Now, by the time you and your colleague respond to your department head’s criticisms, you have an action plan in place to improve the project — and buy-in from your colleague.
Your team is likely made up of people with varying degrees of emotional intelligence. Regardless of one’s emotional intelligence, the commonality here is the ability to react with intention.
But reacting on your own terms doesn’t just occur because you simply held your tongue for a few moments. If you want to improve how you respond to specific workplace scenarios – regardless of how you feel — you need to rehearse your desired reactions. For example,
Encourage your team to create a personal response document for how they want to respond to common workplace scenarios. It’s particularly effective if these documents incorporate each employee’s unique triggers.
For example, Dotty in HR gets annoyed when someone misuses the general Slack channel. Her response document should include a script for how she would prefer to respond to her colleagues when they misuse Slack.

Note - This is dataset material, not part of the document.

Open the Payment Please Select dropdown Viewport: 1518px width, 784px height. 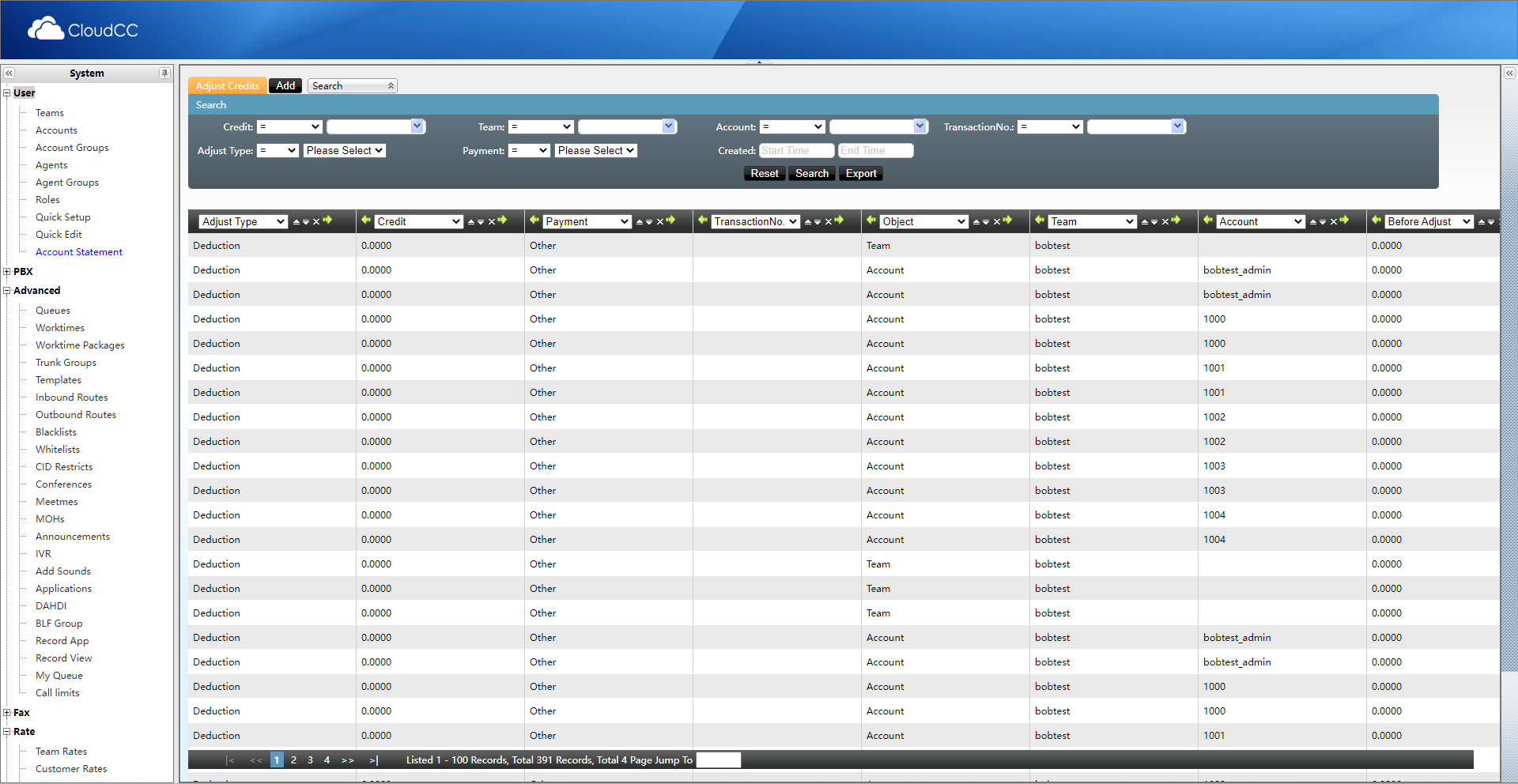coord(595,150)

“Research shows we are capable of building a positive emotional repertoire and redirecting our energies to help us from being stuck in negative emotional states.” — Dr. Kris Lee
Just remember, before you can respond on your terms, you need to pause long enough to name and tame your emotions.

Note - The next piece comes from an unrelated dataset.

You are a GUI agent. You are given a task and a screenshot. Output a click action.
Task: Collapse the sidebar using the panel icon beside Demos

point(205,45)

There is a growing number of remote and distributed teams in the workforce. At the same time, there’s a push for these teams to embrace synchronous communication through tools like Slack and Zoom. Synchronous communication can be useful — sometimes. Real-time conversations help teammates brainstorm and build camaraderie.
However, synchronous communication also makes it harder for people to practice control over their emotions.
As a distributed and remote-friendly team, we here at Slab have embraced an asynchronous culture. We share and respond to critical knowledge inside Slab — and use Slack for ephemeral topics.
But asynchronous communication isn’t reserved for remote and distributed teams. Centralized teams can benefit from it as well. It’s challenging to work through the steps of the Mayer-Salovey Four Branch Model of Emotional Intelligence in a real-time conversation. Shifting communication to channels such as email (and even Slack, when used as an asynchronous channel) can empower your team to practice the skills necessary to become highly emotionally intelligent.
You can learn more about our approach to asynchronous communication, as well as tips on how to create a healthy Slack etiquette guide in our article, Creating a Slack Etiquette Guide for Your Workplace.
Many teams — including ours — have teammates write a user manual. These manuals, or user guides, help colleagues know what makes each of us tick (and what makes us lose our mind). There is no formal template to creating a user manual — although we’re particular to the approach by Chris Blachut.
We also think it’s a good idea to add those personal response document scripts discussed earlier inside these user manuals.
These manuals can empower teammates to identify colleagues’ triggers and steer their teammates to their desired responses, rather than knee-jerk reactions.
For example, if you notice the tone of Dawn’s voice becoming a little sharp after a conference call, her user manual is a useful tool to help her pause, reflect, and choose her desired response.
As complicated as we make emotions to be, they are little more than energy built up inside our bodies. This energy seeks some type of release — in the form of expression.
We all have a choice: We can let our “downstairs brain” dictate how we respond to our emotions, or we can trigger our reason-driven upstairs brain, and set forth a series of events that leave us empowered by our emotions — rather than at their mercy.
By simply naming how you feel, you take responsibility for your emotions and make it more likely that regardless of how you feel, you can make the most out of any scenario.